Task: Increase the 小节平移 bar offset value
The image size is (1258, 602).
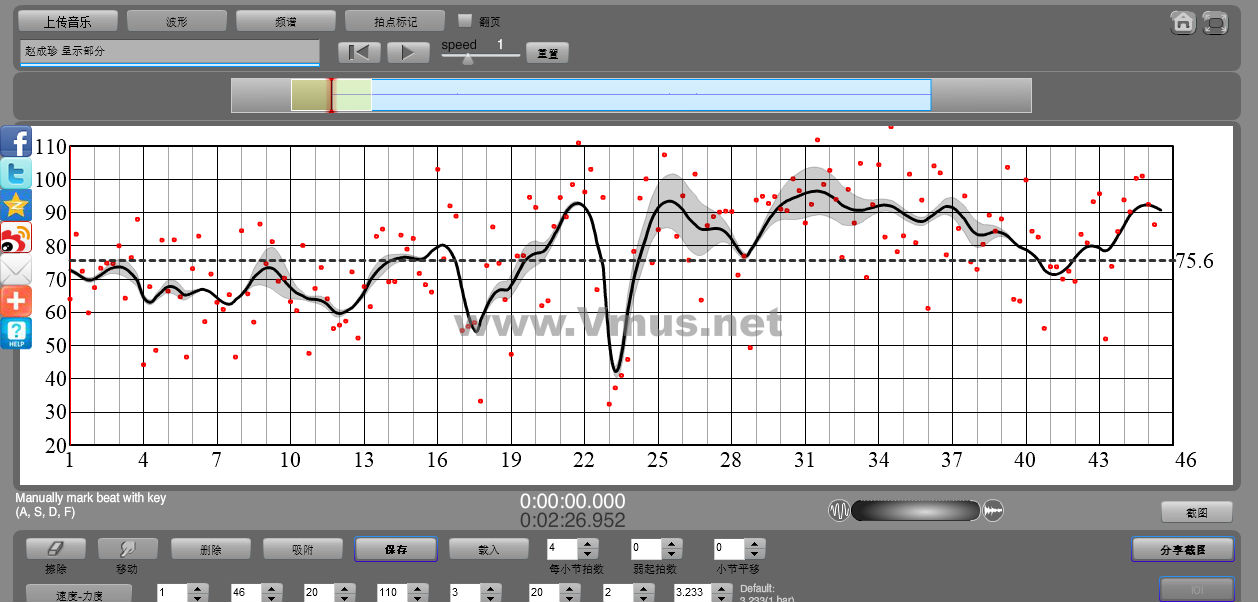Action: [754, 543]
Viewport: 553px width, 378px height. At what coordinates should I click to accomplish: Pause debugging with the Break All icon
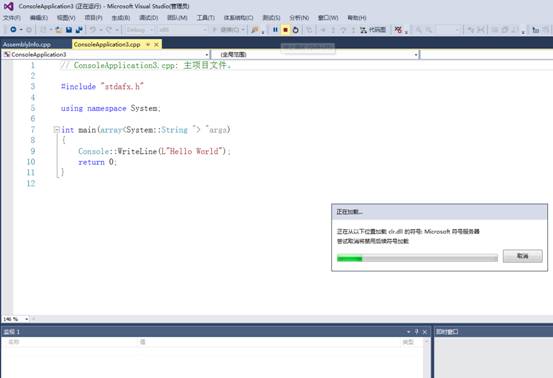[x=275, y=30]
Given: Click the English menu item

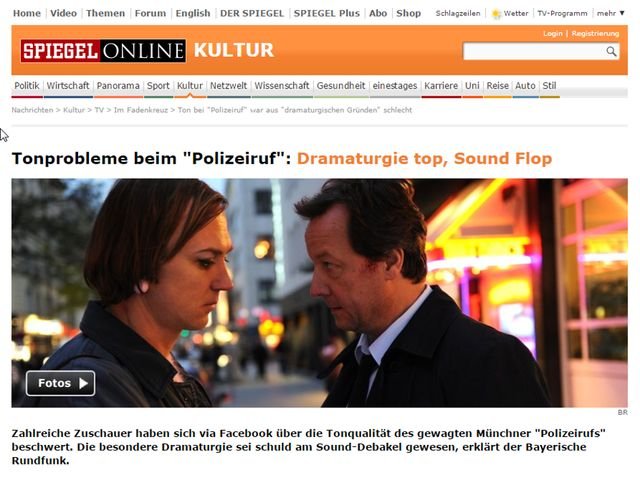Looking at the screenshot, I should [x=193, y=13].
*****
Work request:
Write out exactly the stretch of lines that begins with the line containing "The image size is (1258, 602)." and ends with the last line of the records above, leaving out the pictures.

Output for this exercise:
The image size is (1258, 602).
Action: [754, 543]
Viewport: 553px width, 378px height. At what coordinates should I click to accomplish: Pause debugging with the Break All icon
[x=275, y=30]
Given: Click the English menu item

Looking at the screenshot, I should [x=193, y=13].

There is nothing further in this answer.